Seligenstadt (mho) ‐ Gäbe es eine „Mutter aller Stadtführungen“ - die Einhardstadt könnte bei der Titelvergabe mit Sicherheit ein gewichtiges Wörtlein mitreden.

Sage und schreibe 15 unterschiedliche Touren bieten allein die zwölf städtischen Führer an. Doch damit nicht genug. Mit der Stadt konkurriert die „Stadtführer-Gilde Seligenstadt“, für die Gisela Meutzner, Uschi Lüft und Wolfgang Homburg verantwortlich zeichnen. Die Gilde gehört dem Verein „Gästeführung Odenwald“ und dem „Bundesverband der Gästeführer in Deutschland“.

Auch sie hat mit Klassischer Führung, Großer Führung, Stadtrundgang für Schüler, Erlebnis-Führung für Kinder, Auf jüdischen Spuren, „So oft ich nachts die Gässlein geh...“, Der Main - der nasse Limes, Offener Stadtrundgang, Hoch-Zeit-Führung und Einhard-Basilika ein breites Spektrum im Angebot - thematische Überschneidungen mit der Stadt inklusive. Nach einem Streit mit Bürgermeisterin Dagmar B. Nonn-Adams über Gebührenordnung und Preisgestaltung waren die Gilde-Mitglieder aus der städtischen Organisation ausgeschert und erschienen im März 2010 unter neuem Namen als eine Art „Konkurrenzunternehmen“. Aufgrund unterschiedlicher Ansätze (Führungsdauer, Teilnehmerzahlen) ist ein Preisvergleich der beiden Anbieter nur schwer möglich.

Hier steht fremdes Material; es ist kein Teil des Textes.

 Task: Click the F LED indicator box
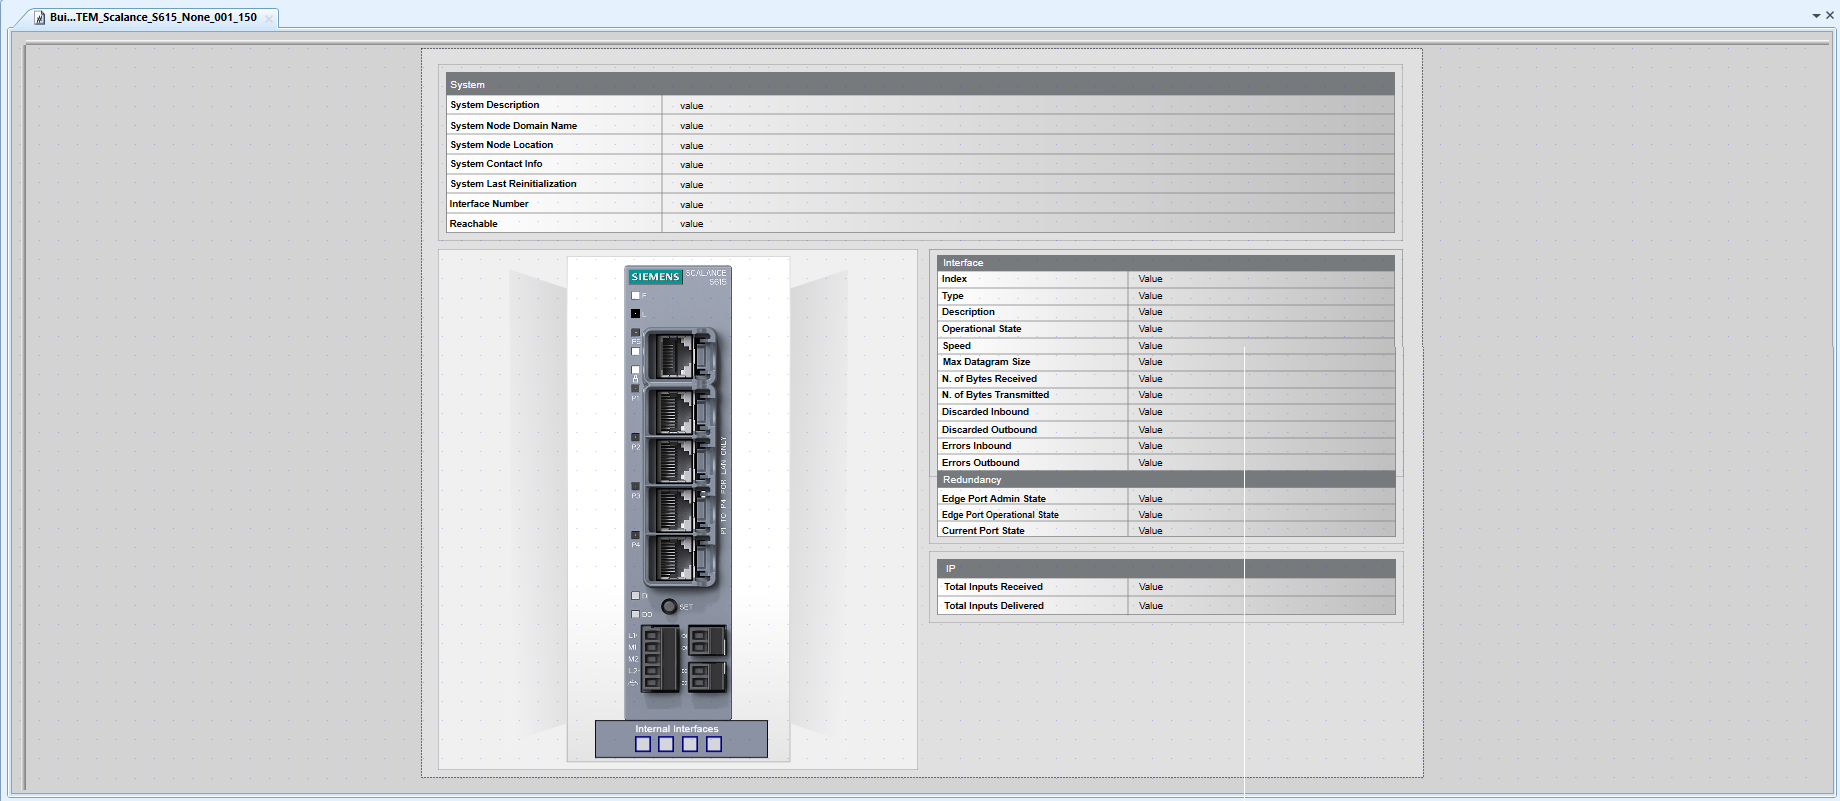tap(635, 296)
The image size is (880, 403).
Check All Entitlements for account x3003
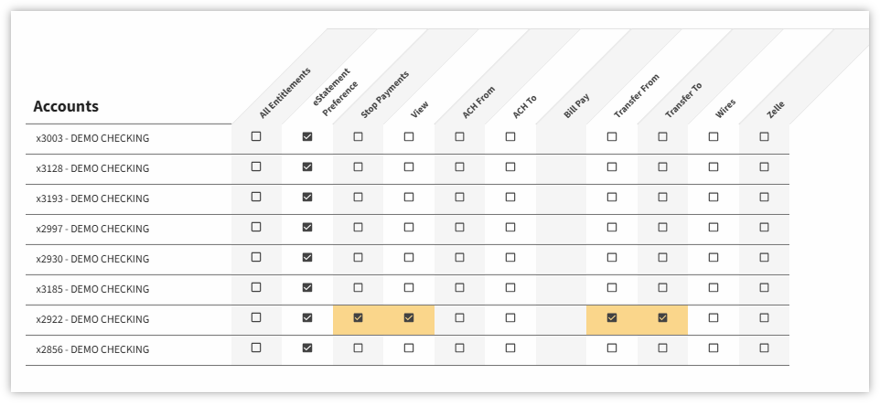256,136
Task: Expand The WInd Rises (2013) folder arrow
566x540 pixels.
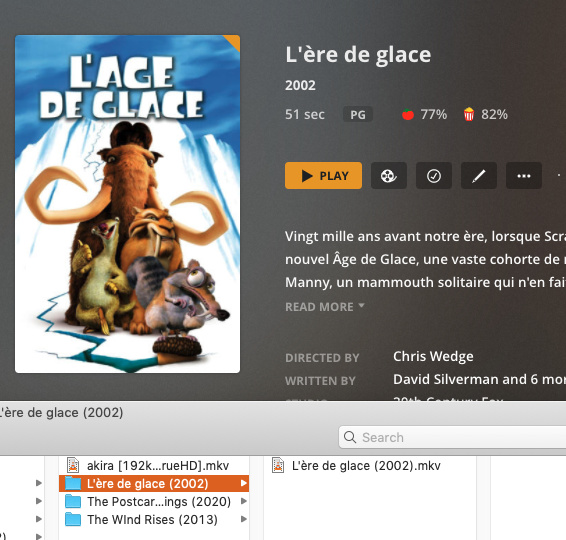Action: 244,519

Knapp 13 500 Interessenten

Allen Aktivitäten gemeinsam ist jedoch: Unter fachkundiger Leitung können Besucher und Einheimische Seligenstadt und seine über 1900 Jahre alte Geschichte bei einer Stadtführung näher kennenlernen. Die historischen Entdeckungsreisen unterschiedlicher Art können über die Tourist-Information am Markt (z 06182 87-170; seligenstadt.de) und bei der Gilde (Gisela Meutzner, z 06181 57 59 446; stadtfuehrung-seligenstadt.de) vereinbart und gebucht werden. Die Gilde bietet auch englischsprachige Touren gegen Aufpreis an, die Stadt Führungen auf Englisch, Französisch und Italienisch, ebenfalls mit Zuschlag.

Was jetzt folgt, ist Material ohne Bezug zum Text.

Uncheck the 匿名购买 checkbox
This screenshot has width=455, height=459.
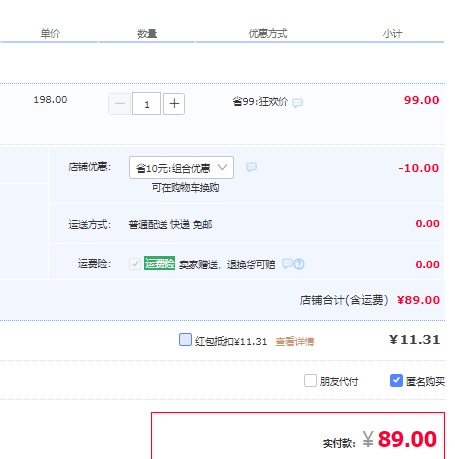point(396,380)
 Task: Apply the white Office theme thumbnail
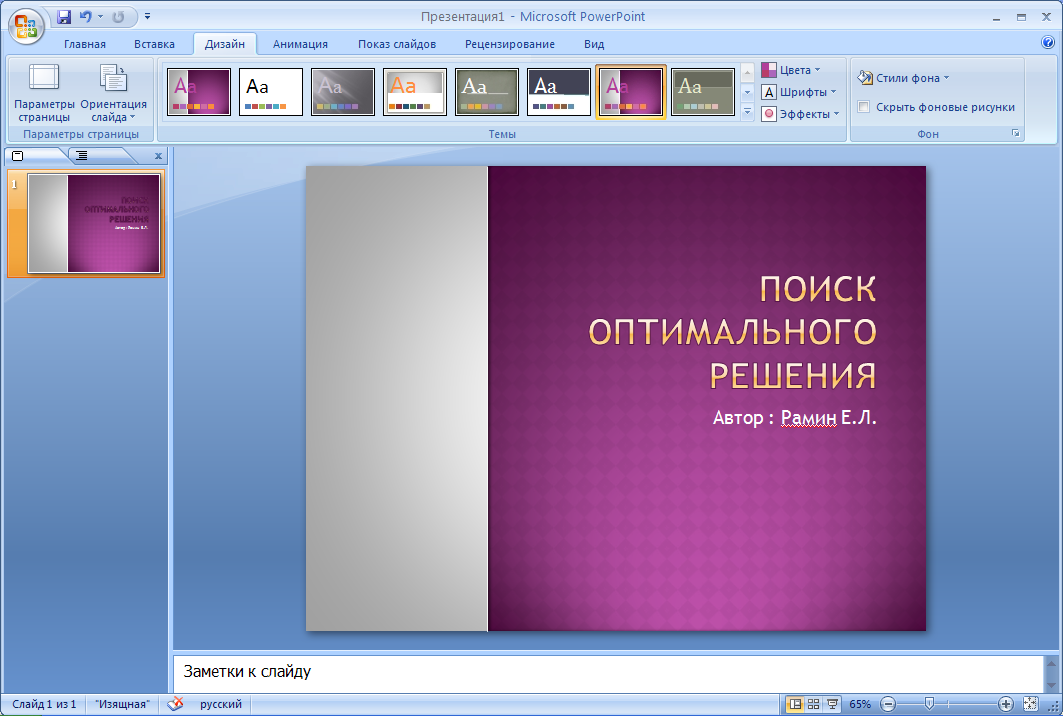pos(270,92)
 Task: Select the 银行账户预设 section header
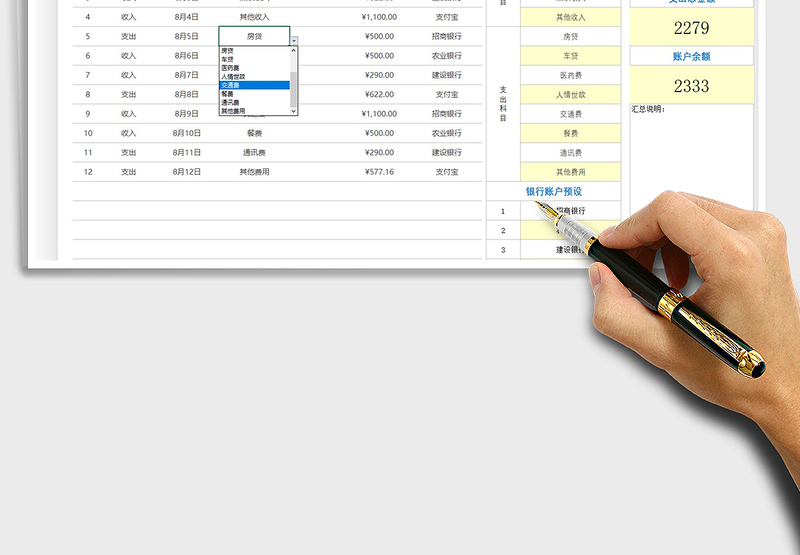[553, 191]
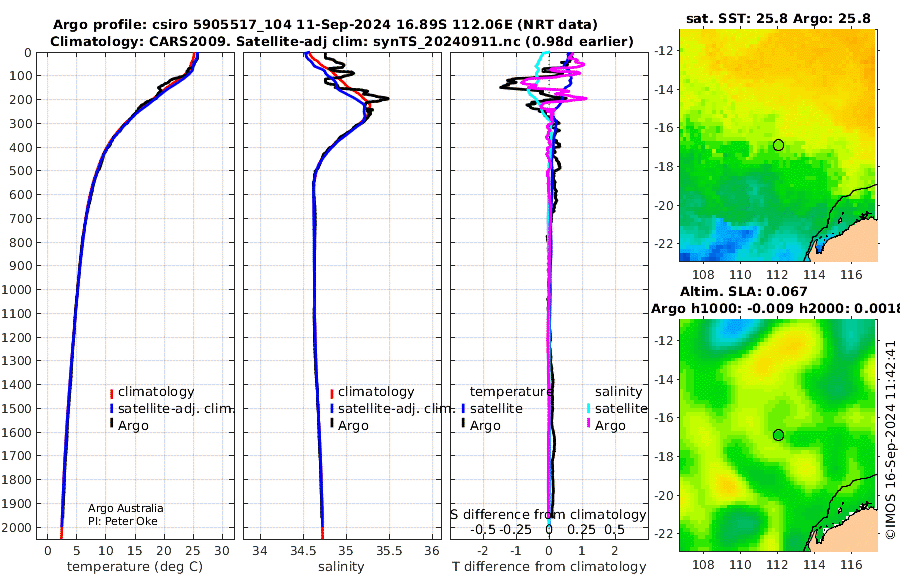The width and height of the screenshot is (900, 580).
Task: Click the 'temperature (deg C)' axis label
Action: [x=135, y=567]
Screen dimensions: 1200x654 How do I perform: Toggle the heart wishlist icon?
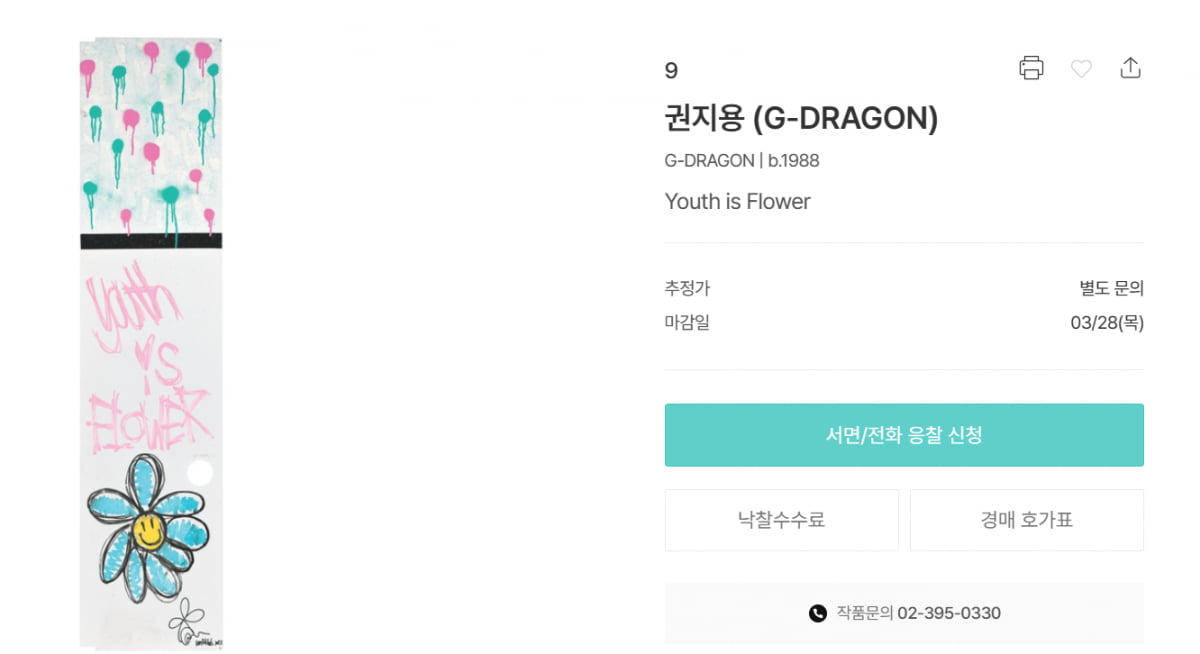(1081, 68)
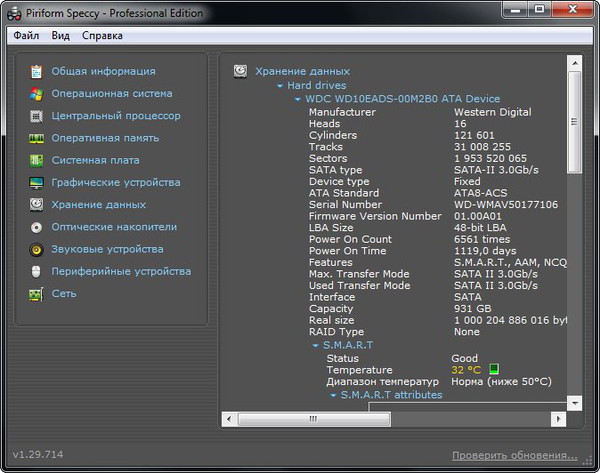
Task: Open the Справка menu
Action: click(x=102, y=36)

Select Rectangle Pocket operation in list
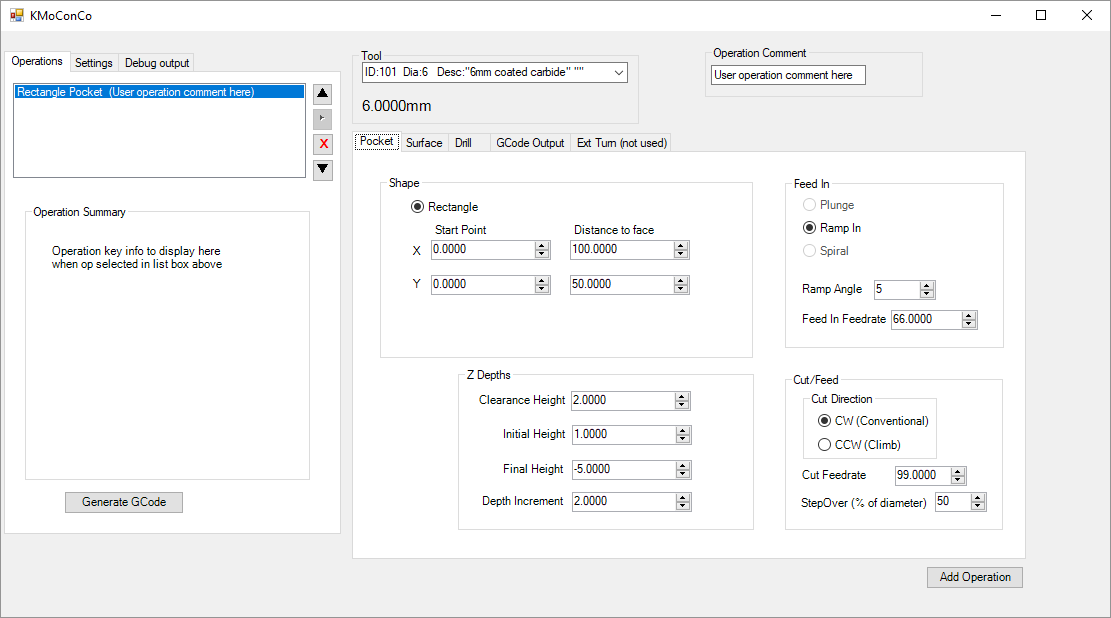[x=136, y=92]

Nach Angaben von Claudia Mehler-Bungert verlief das Jahr 2010 für die städtische Tourist-Information überaus erfolgreich: Knapp 13 500 Interessenten nahmen an 656 Führungen teil. Die Zahl der Teilnehmer erhöhte sich damit im Vergleich zum Jahr 2009 um 1 091 Personen oder 8,8 Prozent, die der Führungen um 80 oder 13,9 Prozent. Demnach haben im Vorjahr 10 978 Personen an 498 allgemeinen Führungen teilgenommen, 481 an 27 Fremdsprachenführungen und 2030 an 111 Themenführungen. Besonders hoch im Kurs stehen die Themenführungen, bei denen eine ganze Reihe von Neuheiten viele neugierig gemacht hat.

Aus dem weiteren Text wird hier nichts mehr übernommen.